• _Supplied text_:
# Looking for a villa



## mahatma coat (Sep 28, 2012)

Morning all!

I am looking for a villa with a minimum of 3 bedrooms to move in the next few weeks.

I have shortlisted a few locations based on budget of around 130000 but max of 150,000. These are:
The springs, Jemeira 1,2,3, Arabian Ranches, Umm Sequim, Victory Heights.

So rather than just looking on dubizzle does anyone have any trusted estate/rental agents that they can recommend? Just want some honest advice and hopefully be shown around these places as all I have done so far is look on Dubizzle!

Also, any other recommendations on location? We are a small young family and would like a location that is not too far out.....

Thanks for the help!


----------



## lxinuk (Mar 18, 2012)

My neighbour is a great agent - she's south african, also with a family - if you'd like her number PM me!!


----------



## mahatma coat (Sep 28, 2012)

Thanks lxinuk,

Cant seem to find the pm button! (think i may have to have a certain number of posts to pm?!)

Would like your neighbours details, could you pm me maybe?

Thanks again...


----------



## de Mexicaan (Apr 16, 2012)

I think that you budget is not sufficient for the areas you mentioned, except perhaps for Arabian ranches.

Addition (editing these posts is not easy on an iPad): at least for a villa, for an apartment the budget is ok, though you may not find them in all areas you mentioned. Btw, you can send/receive pm's after 5 posts.


----------



## lxinuk (Mar 18, 2012)

Yes you need five x keep talking here I don't want to put her number public ally


----------



## blazeaway (Sep 28, 2011)

mahatma coat said:


> Morning all!
> 
> I am looking for a villa with a minimum of 3 bedrooms to move in the next few weeks.
> 
> ...


Budget isn't enough for areas mentioned.

For me Ere Homes were not bad


----------



## mahatma coat (Sep 28, 2012)

ok thanks for all the replies better get posting!

Yes I think the budget may be a bit tight for some of the ares but seems to be about right for The springs and Arabian Ranches.

At least that narrows down search a bit!

• _Collected material_:
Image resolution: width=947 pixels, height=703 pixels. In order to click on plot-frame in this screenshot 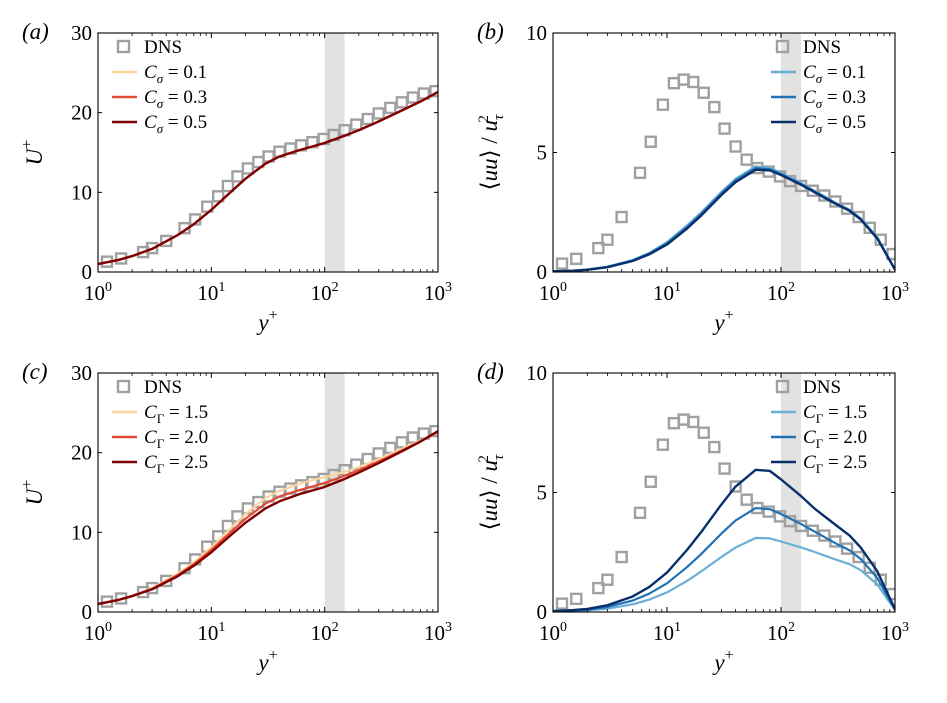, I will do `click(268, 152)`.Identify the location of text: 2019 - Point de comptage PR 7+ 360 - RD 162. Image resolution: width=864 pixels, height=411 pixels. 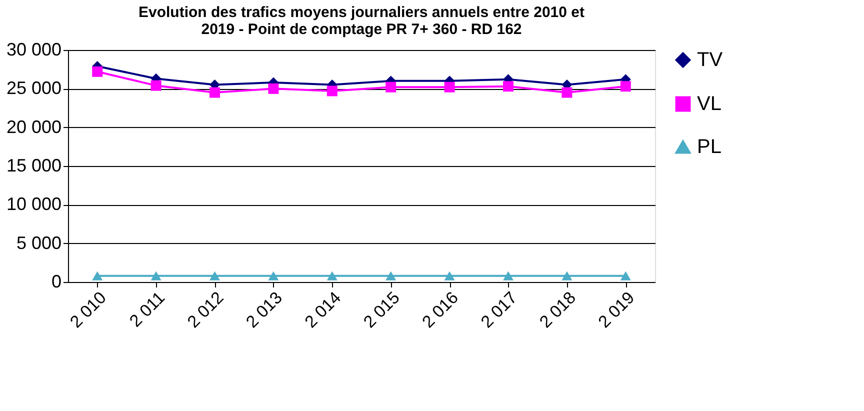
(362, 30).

• _Work task 1_:
Name every user who posts in the villa-search thread, listing each name once.
• _Work task 2_:
Pick up the villa-search thread after its final post and continue writing it.

• _Exercise answer 1_:
mahatma coat, lxinuk, de Mexicaan, blazeaway

• _Exercise answer 2_:
----------



## lxinuk (Mar 18, 2012)

I think you're budget is fine x you may just need to shop around x when are you coming?


----------



## mahatma coat (Sep 28, 2012)

Hi lxinuk

I've actually just arrived and running around getting visa's id's banks etc sorted out. Should all be in place in the next few days so hopefully can get a place secured mid January as my family will be joining me then.

Yup definitley a case of shopping around which i dont mind doing!

Think that puts me on 5 posts :clap2: so hopefully you can send me that pm now.

Appreciate your help:thumb:


----------



## mahatma coat (Sep 28, 2012)

Are there any other places you can recommend?


----------



## andriaa (Dec 9, 2012)

Layan community suites your budjet.Its just behind Arabian Ranches.


----------



## lxinuk (Mar 18, 2012)

Where will school : work be?


----------



## mahatma coat (Sep 28, 2012)

No school organised yet-too young. Working at the airport whixh I guess is a fair drive but not too bad...


----------



## lxinuk (Mar 18, 2012)

mahatma coat said:


> No school organised yet-too young. Working at the airport whixh I guess is a fair drive but not too bad...


Living in Mirdif is only 10 minute drive to the airport.
Things to watch for are flight path, and for me how many u-turns I have to do before getting on a main road!!! Lots of good primary schools and nurseries. Great shopping!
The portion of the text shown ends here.